The Commercial Court and Arbitration

London is one of the world’s leading centres for international arbitration. The number of international civil disputes resolved through arbitration, mediation and adjudication in the UK exceeded 43,000 in 2020. English Law is the law of choice governing 40% of all global corporate arbitrations.

A significant part of the business of the Commercial Court involves arbitration matters (approximately 25% of claims issued in the Commercial Court are arbitration claims).

Applications to the Court under the Arbitration Acts 1950 – 1996 and other applications relating to arbitrations are known as ‘arbitration claims’. The Commercial Court Guide (PDF) has a specific section (O.1 – O.13) setting out rules and guidance relating to arbitration claims.
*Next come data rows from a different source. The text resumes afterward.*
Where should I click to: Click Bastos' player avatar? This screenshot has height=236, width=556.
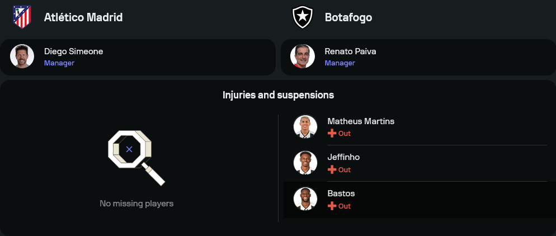pyautogui.click(x=305, y=199)
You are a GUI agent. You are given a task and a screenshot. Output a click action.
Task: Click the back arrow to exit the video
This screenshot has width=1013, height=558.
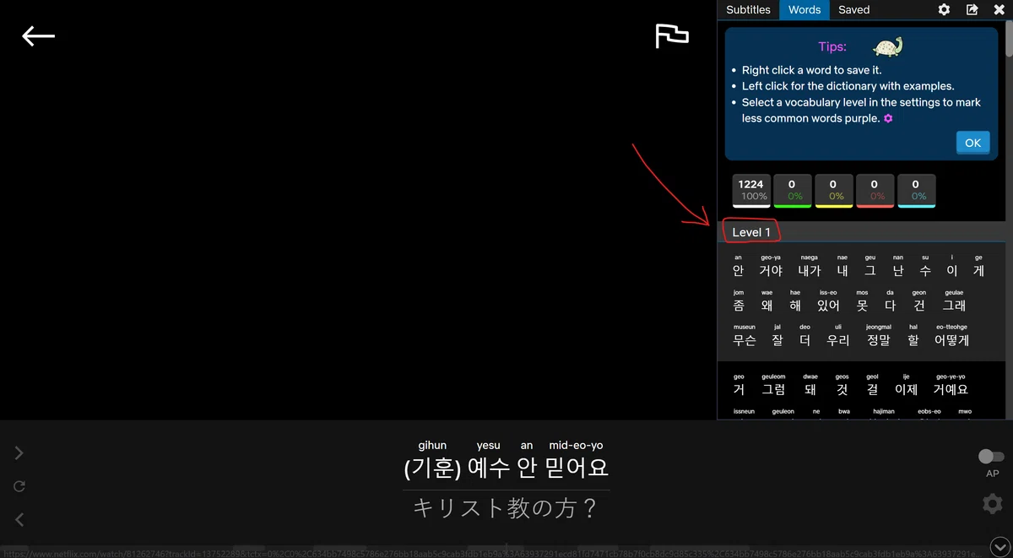[38, 35]
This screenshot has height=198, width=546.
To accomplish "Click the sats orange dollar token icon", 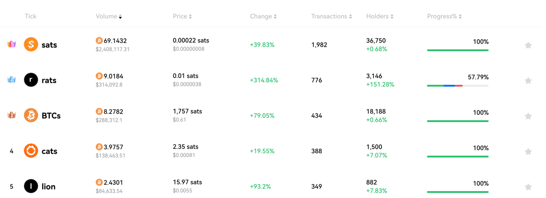I will (31, 45).
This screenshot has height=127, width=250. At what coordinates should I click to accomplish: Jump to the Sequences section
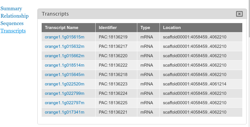coord(12,23)
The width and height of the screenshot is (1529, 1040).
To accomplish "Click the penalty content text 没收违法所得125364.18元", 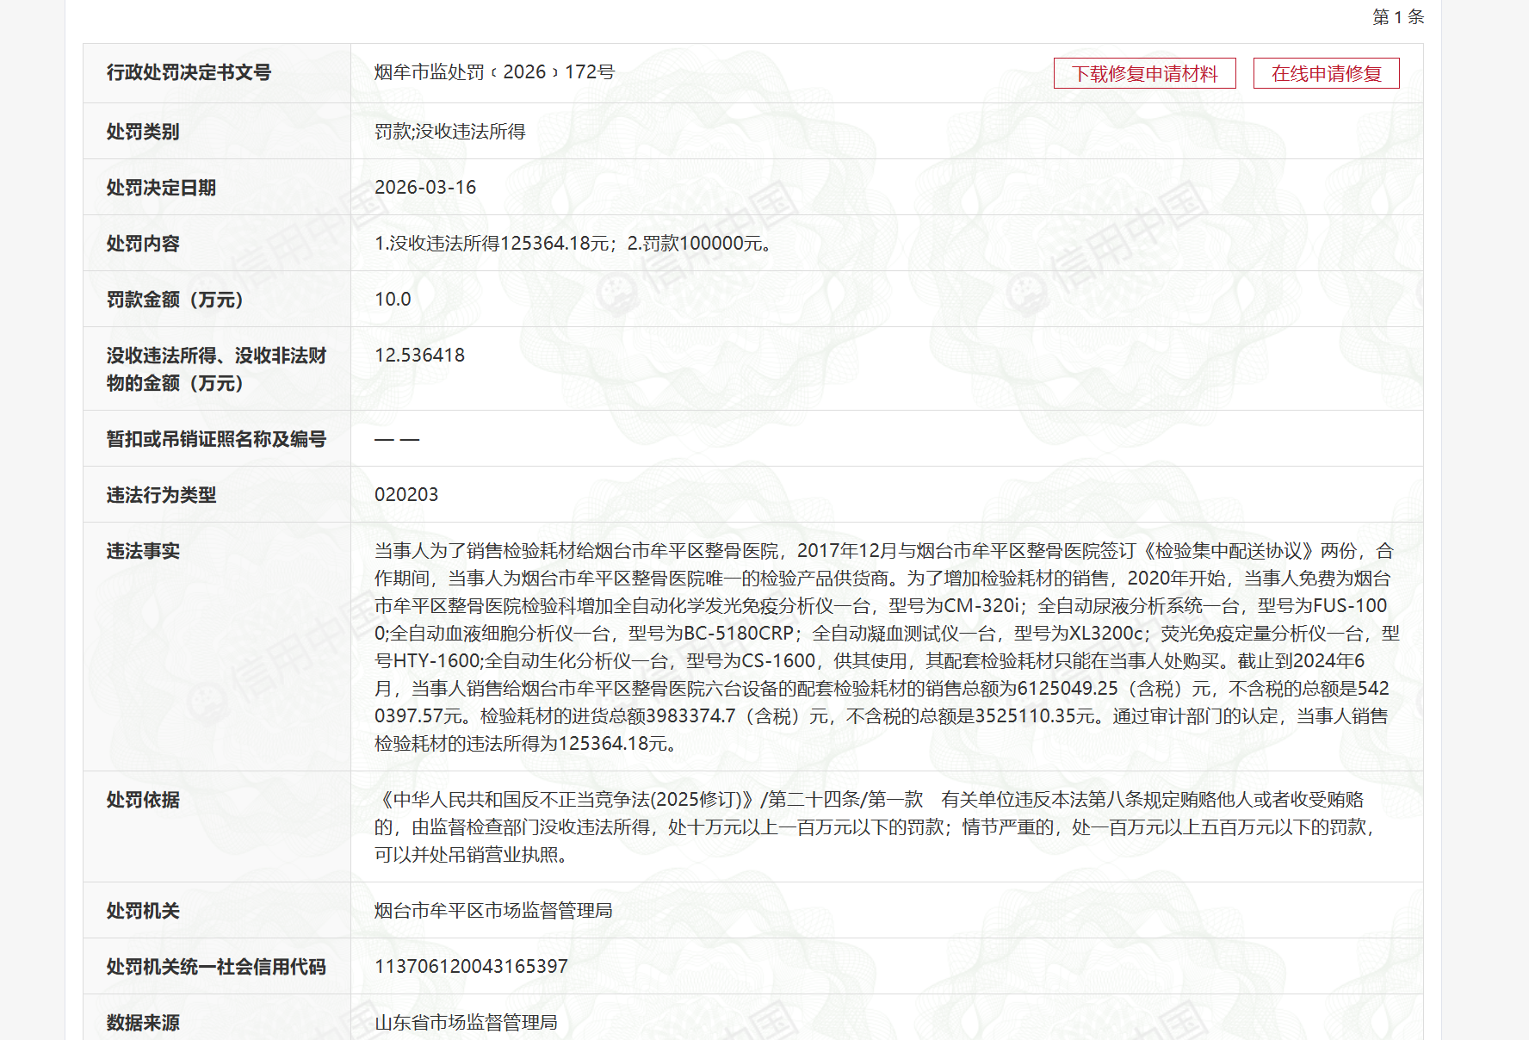I will point(492,244).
The Commercial Court’s arbitration related work is threefold:

  1. It is the principal supervisory court for international arbitrations with a London seat. It hears applications for relief in aid of arbitration proceedings with a London seat (e.g. applications for freezing orders, information orders). During 2021-2022 there were 15 applications for injunctions made by parties to London arbitral proceedings made under s44 of the UK Arbitration Act 1996. It also hears applications for anti-suit injunctions to restrain parties from bringing foreign proceedings in breach of an arbitration agreement, where that agreement specifies a London seat or there is some other nexus with England and Wales. Such applications are typically made under s37 of the Senior Courts Act 1981. It also determines applications for the appointment of an arbitrator, where a contractual framework is lacking or fails.
  2. It determines challenges made to awards where the arbitral tribunal is seated in England. The bulk of these claims are: (i) challenges to awards on the grounds of lack of substantive jurisdiction under s67 of the 1996 Act; (ii) challenges alleging serious irregularity (under s68 of the 1996 Act); and (iii) appeals on points of law (under s69 of the 1996 Act), although these are fewer in number. The success rate of such challenges continues to be low (around 11% of applications filed in 2019-2020) underlining that the UK remains an ‘arbitration friendly’ jurisdiction in which great importance is attached to the finality of arbitral awards.
  3. It determines applications under s101 of the 1996 Act to recognise and enforce arbitral awards issued in the territory of a state (other than the United Kingdom) which is a party to the Convention on the Recognition and Enforcement of Foreign Arbitral Awards (a New York Convention award; see s100(1)). The Court also hears applications to enforce arbitration awards rendered under the ICSID Convention under the Arbitration (International Investment Disputes) Act 1966.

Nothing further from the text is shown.